Quant à la possibilité de licencier sans donner de motif, c'est un point qui n'intéresse vraiment que les petits patrons, facilement affolés à l'idée de commettre une bévue dans l'application des règles à suivre pour licencier un salarié. Pour les grandes entreprises, qui ont des services juridiques à leur disposition pour les aider à appliquer, et même à tourner la loi, trouver un motif de licenciement ne posera aucun problème.

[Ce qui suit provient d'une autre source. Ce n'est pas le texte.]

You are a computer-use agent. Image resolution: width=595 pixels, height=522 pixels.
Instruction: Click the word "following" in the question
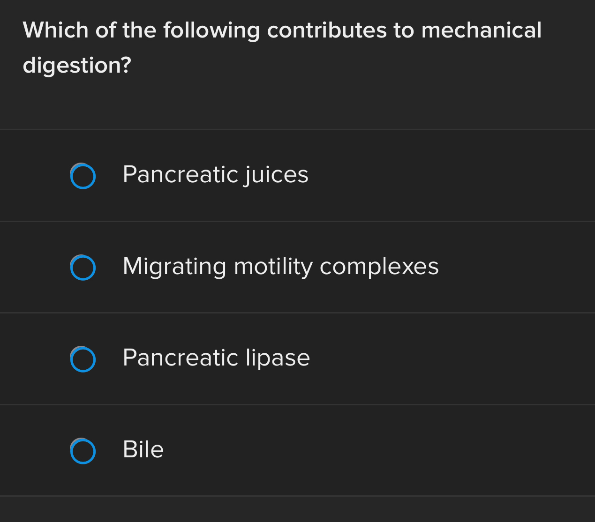tap(211, 31)
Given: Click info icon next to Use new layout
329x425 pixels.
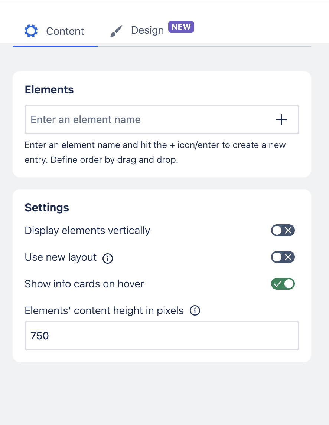Looking at the screenshot, I should click(x=108, y=258).
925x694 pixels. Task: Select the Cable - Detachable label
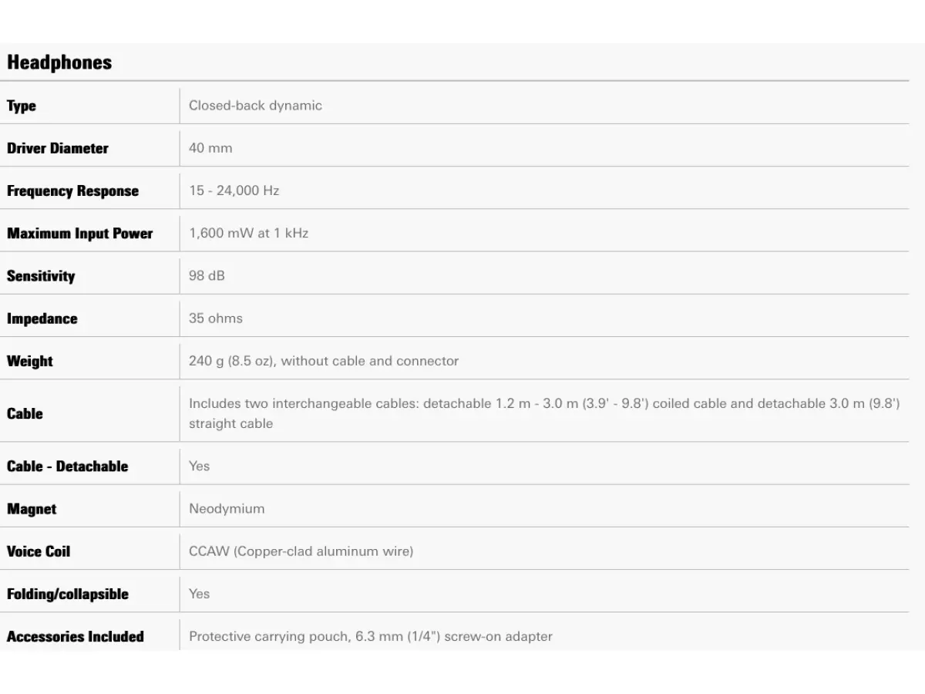click(68, 467)
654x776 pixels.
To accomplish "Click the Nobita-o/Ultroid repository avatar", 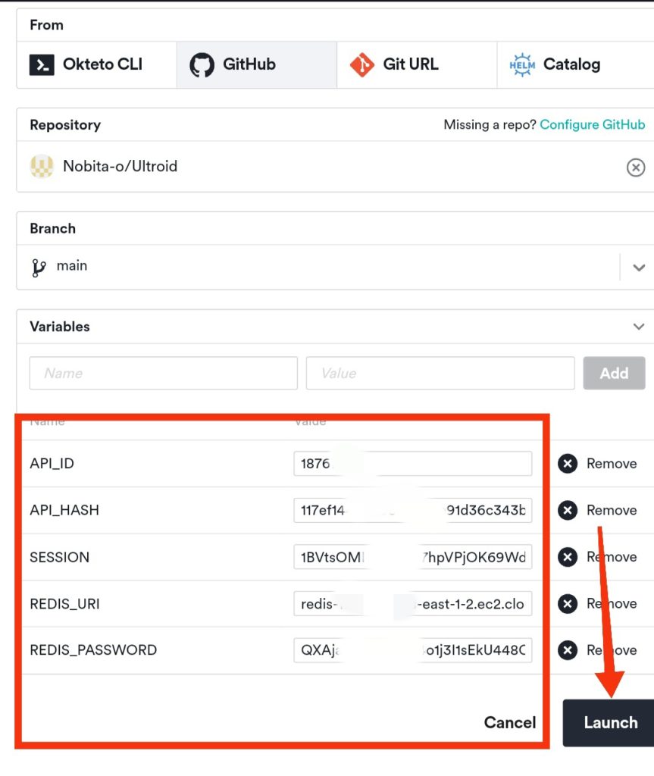I will tap(42, 167).
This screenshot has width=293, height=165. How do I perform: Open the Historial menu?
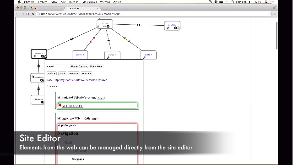point(74,2)
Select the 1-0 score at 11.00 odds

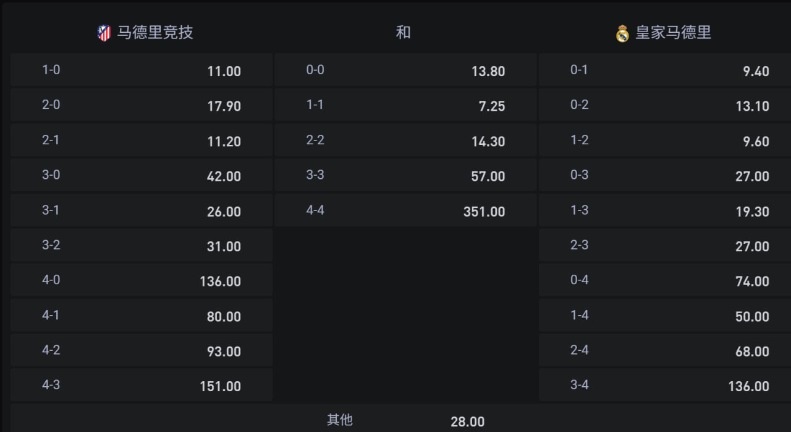pos(142,70)
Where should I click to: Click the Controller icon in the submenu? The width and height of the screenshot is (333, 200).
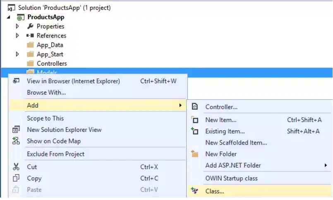coord(194,107)
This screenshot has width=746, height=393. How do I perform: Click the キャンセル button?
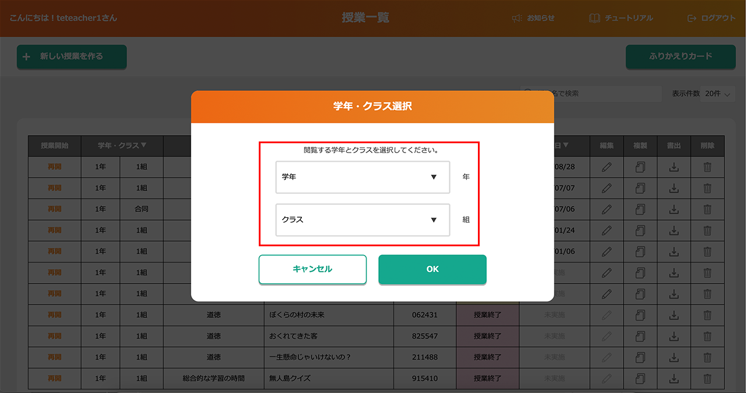[312, 270]
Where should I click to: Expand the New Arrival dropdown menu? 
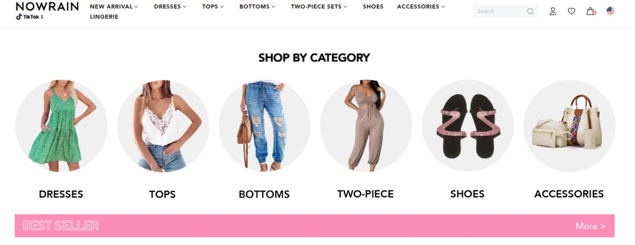click(114, 6)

Pour les dirigeants de ces grandes entreprises, le CPE serait évidemment une très bonne chose... s'il passait en douceur. Dans le cas contraire, certains préféreraient attendre des jours meilleurs.
Mais si Villepin est avant tout au service du grand patronat, il ne saurait considérer la grande armée des petits patrons comme quantité négligeable. Il a déclaré très crûment mardi soir aux députés UMP, en réaffirmant qu'il n'était pas question pour lui de reculer: "Notre électorat ne comprendrait pas!"
Cette dimension électorale explique l'acharnement de Villepin à maintenir contre vents et marées un projet qui est loin d'être vital pour le patronat, car celui-ci dispose de bien d'autres moyens, à travers les CDD et l'intérim, d'imposer à ses salariés la flexibilité qu'il souhaite. Mais contre vents et marées, le navire peut aussi couler... et l'acharnement de Villepin hypothéquer les chances de la droite aux prochaines élections présidentielles, car l'électorat de droite, qui ne se compose pas que de petits patrons rêvant d'une main-d'oeuvre licenciable à merci, attend aussi du gouvernement qu'il maintienne la paix sociale. Et derrière Sarkozy, toute une partie des parlementaires UMP commence à exprimer ses désaccords avec la méthode Villepin.
C'est le petit côté des choses. Mais c'est aussi une raison pour tous ceux qui se sont mobilisés pour le rejet du CPE et du CNE, et plus généralement contre tout ce qui vise à généraliser la précarité, à poursuivre leur combat. Car ce n'est pas quand la zizanie commence à pousser chez l'adversaire, qu'il faut relâcher ses efforts.